皆さん、お使いのAWS環境のセキュリティチェックはしていますか？

当エントリでは、AWS Security HubによるAWS環境のセキュリティ状況スコアリングに該当する項目についての修復手順をご紹介します。

本記事の対象コントロール

[EC2.25] Amazon EC2 起動テンプレートはパブリック IP をネットワークインターフェイスに割り当てないでください

[EC2.25] Amazon EC2 launch templates should not assign public IPs to network interfaces

前提条件

本記事はAWS Security Hubで「AWS基礎セキュリティのベストプラクティススタンダード」を利用されている方向けの内容となります。

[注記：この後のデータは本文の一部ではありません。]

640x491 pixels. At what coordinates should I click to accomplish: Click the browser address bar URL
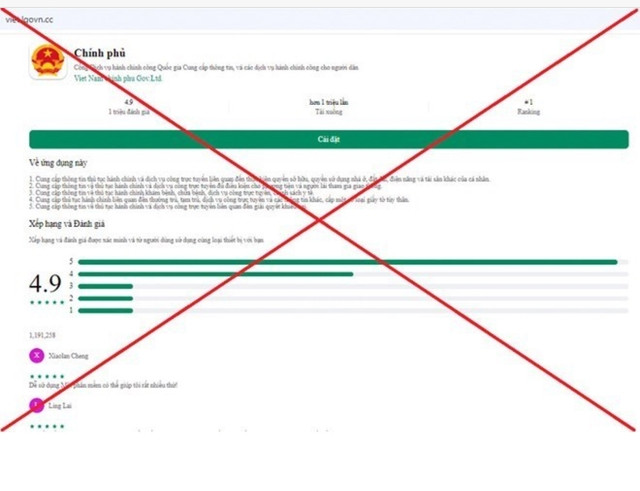coord(30,18)
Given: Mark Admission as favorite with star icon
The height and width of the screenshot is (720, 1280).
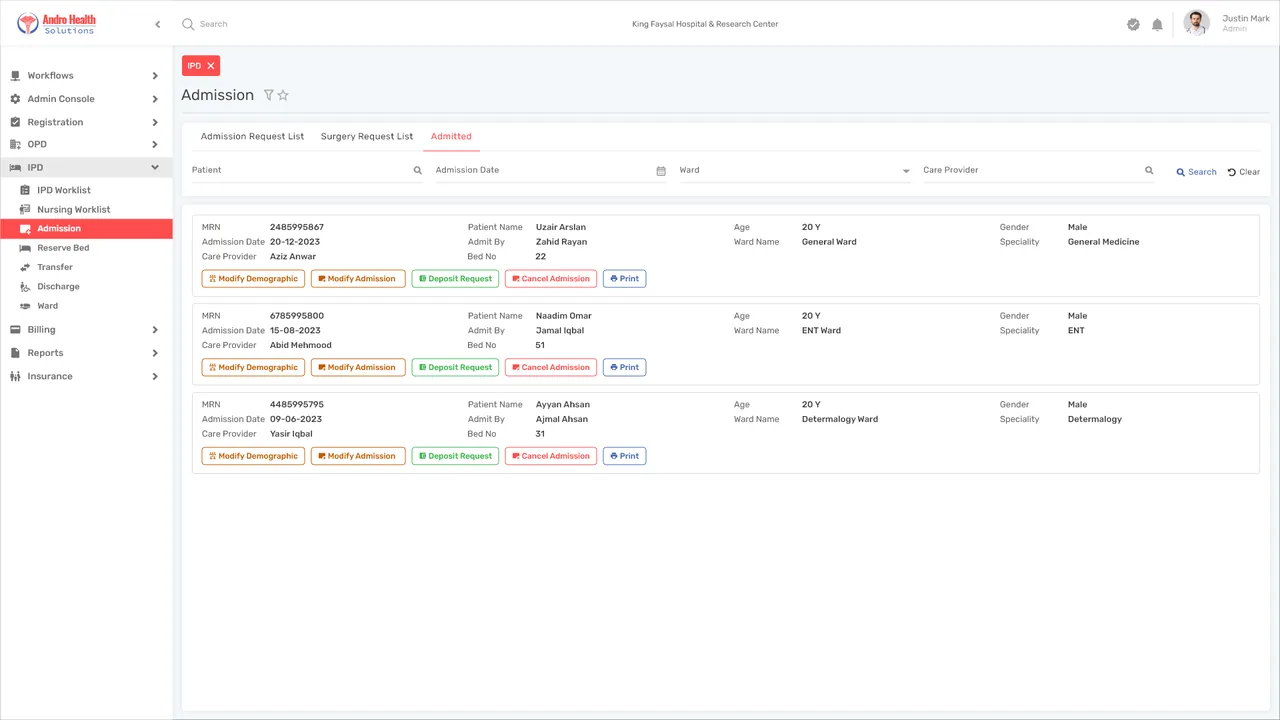Looking at the screenshot, I should [283, 95].
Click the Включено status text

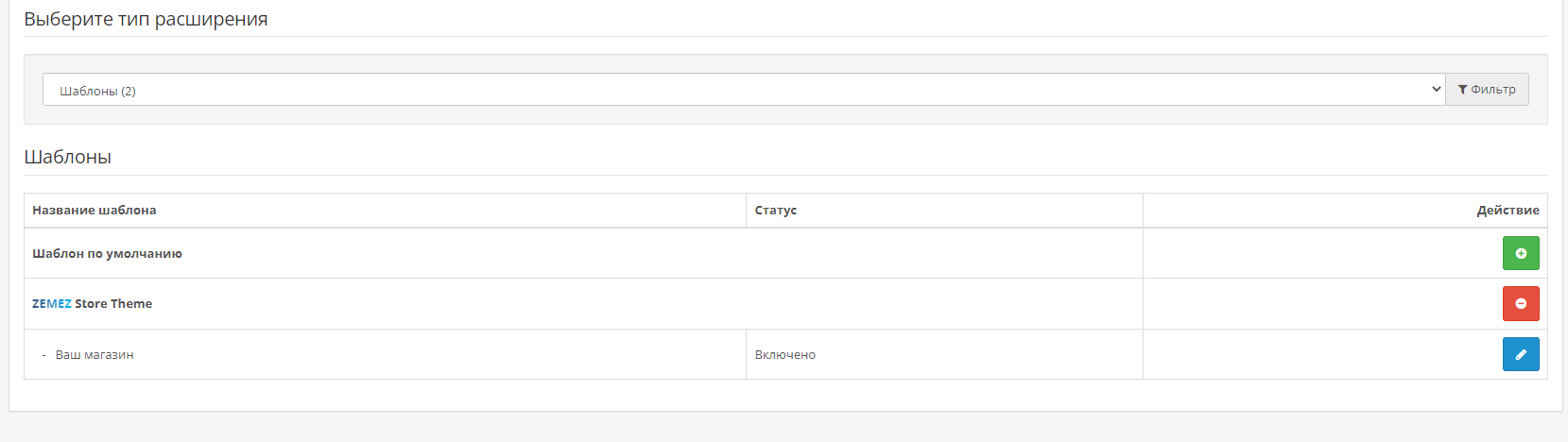pos(785,355)
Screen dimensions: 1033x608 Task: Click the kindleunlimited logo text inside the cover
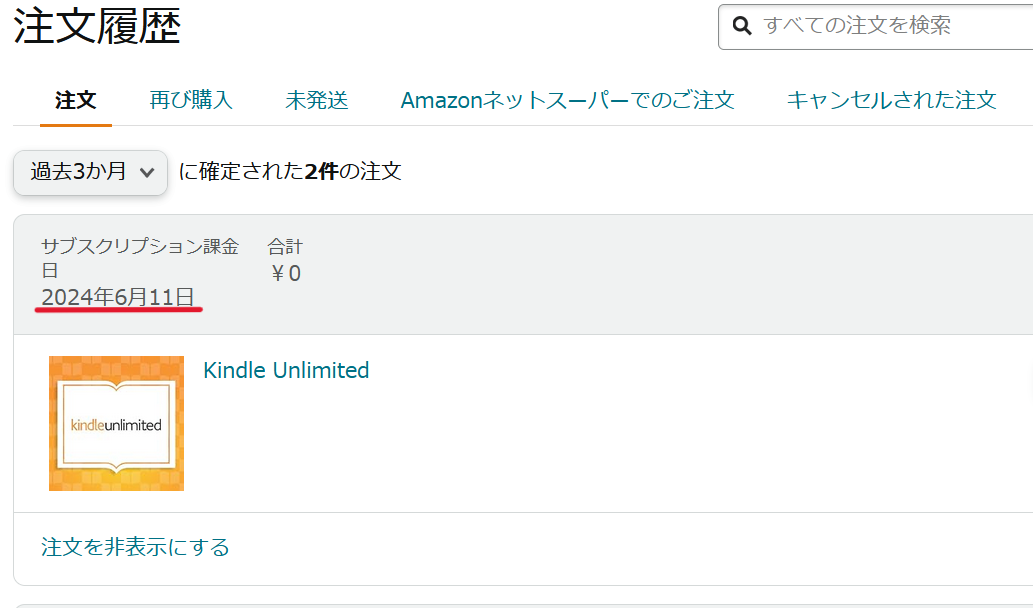coord(116,425)
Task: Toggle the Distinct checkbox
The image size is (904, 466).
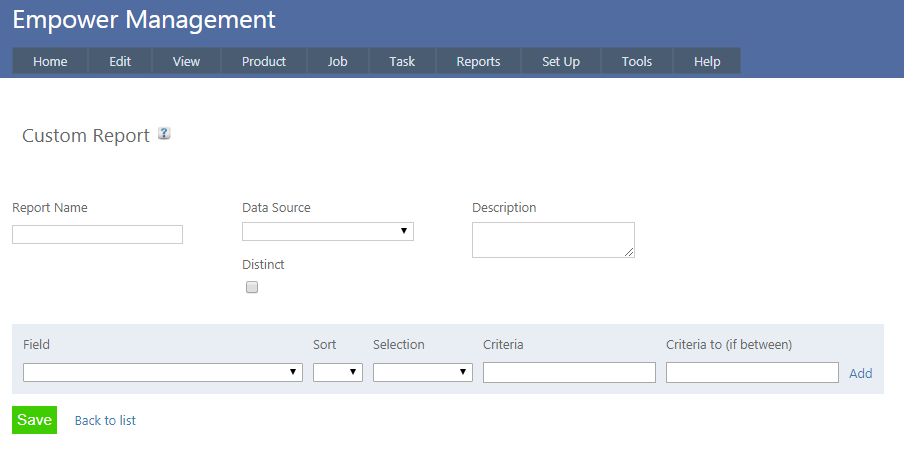Action: pos(252,287)
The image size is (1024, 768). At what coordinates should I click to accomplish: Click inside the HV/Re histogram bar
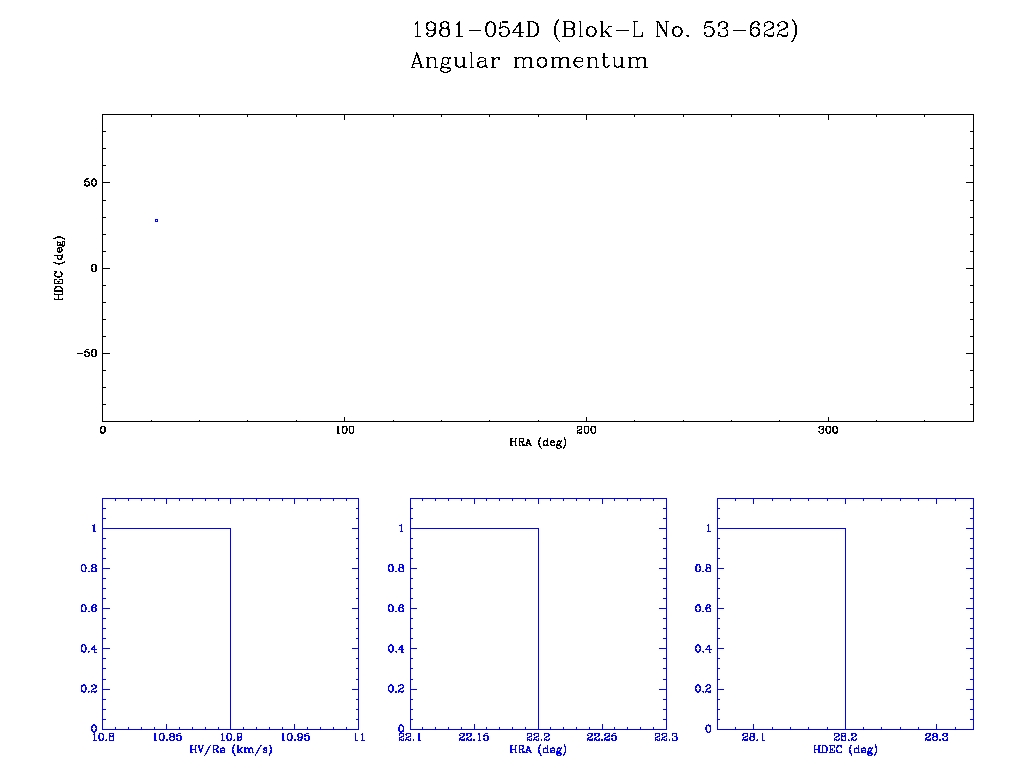[x=166, y=628]
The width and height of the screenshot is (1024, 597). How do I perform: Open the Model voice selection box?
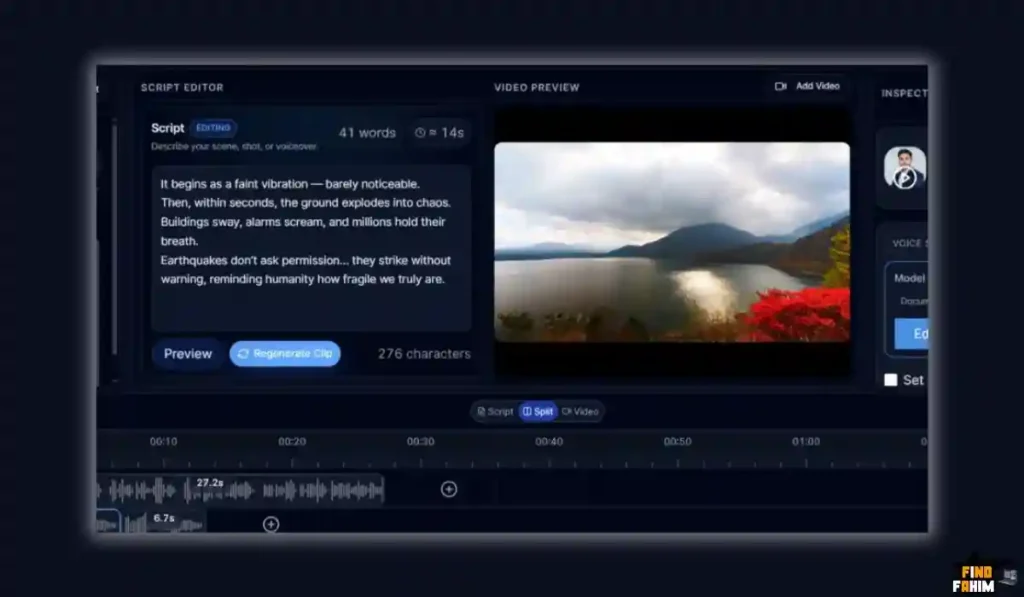tap(908, 288)
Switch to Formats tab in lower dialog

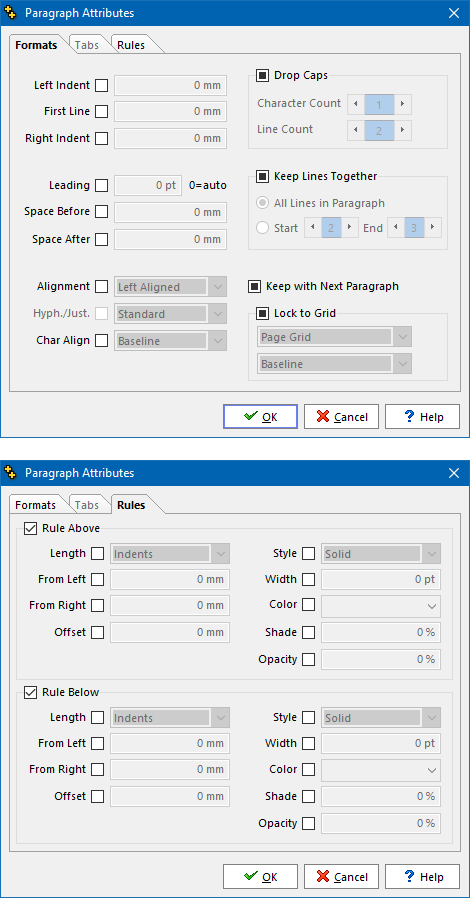pyautogui.click(x=35, y=505)
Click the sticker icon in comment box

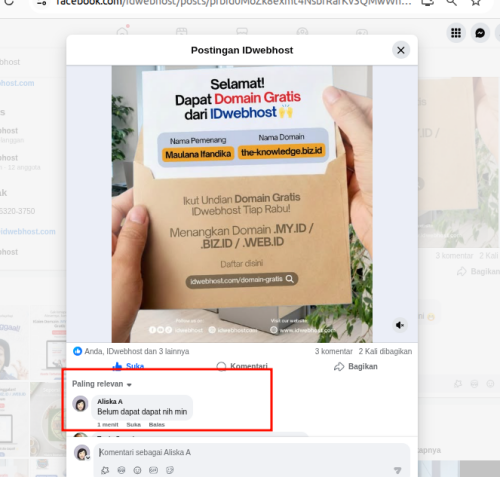[x=170, y=470]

AWS Security Hubの詳細についてはこちらのブログをご覧ください。

対象コントロールの説明

このコントールは、Amazon EC2 起動テンプレートが起動の際にネットワークインターフェイスにパブリック IP アドレスを割り当てる設定になっていないかをチェックします。

EC2 起動テンプレートのデフォルトバージョンがネットワークインターフェイスにパブリック IP アドレスを割り当てるように設定されているコントロールは失敗します。

セキュリティリスク

パブリック IP アドレスを使用してネットワークインターフェイスを設定すると、それらのネットワークインターフェイスに関連付けられたリソースは、インターネットからアクセスできる可能性があります。

EC2 への意図しないアクセスが可能になるおそれがあるため、EC2 起動テンプレート内のパブリック IP アドレスの自動割り当てを Disable に変更することを推奨します。

ただし、EC2 へインターネットからのアクセスを許可したい場合は、この設定によって利便性が損なわれるため抑制済みに変更してください。

修復手順

1 ステークホルダーに確認

まずはステークホルダー(リソースの作成者や管理している部署などの関係者)に以下を確認します。

• EC2インスタンスへのインターネットからアクセスを不可にしても良いか
  • 意図してパブリック IP アドレスを割り当てている場合、従来のインターネットからのEC2インスタンスへのアクセスができなくなります。
  • EC2インスタンスへの別のアクセス手段を用意しましょう。
    • 参考 :「プライベートサブネットにあるEC2へのアクセス方法を整理してみた」というビデオセッションを公開しました
• EC2 起動テンプレート修正を行う場合のバージョンをどうするか
  • Auto Scaling グループで起動テンプレートのバージョンを指定している場合があります。
    • バージョンを明示的に指定を行っている（デフォルトを使用していない）場合は、「2 EC2 起動テンプレートの修正」後にAuto Scaling グループの修正も必要となります。

2 EC2 起動テンプレートの修正

マネジメントコンソールで EC2 内の起動テンプレートを開く

EC2 内の起動テンプレートを開きます。

対象のテンプレートを選択

対象のテンプレートを選択して、「テンプレートを変更」を選択します。

テンプレートの変更

テンプレート内の「高度なネットワーク設定」に移動します。

パブリック IP の自動割り当てが「有効化」になっていますので、「無効化」に変更し、テンプレートのバージョンを作成します。

デフォルトバージョンに変更

新しいバージョンで「パブリック IP の自動割り当て」になっていることを確認します。

確認後、新しく作成したバージョンを「デフォルトバージョン」に変更します。

最後に

今回は、AWS Security HubによるAWS環境のセキュリティ状況スコアリングに該当する項目についての修正手順をご紹介しました。

コントロールを修正して、お使いのAWS環境のセキュリティをパワーアップさせましょう！

最後までお読みいただきありがとうございました！どなたかのお役に立てれば幸いです。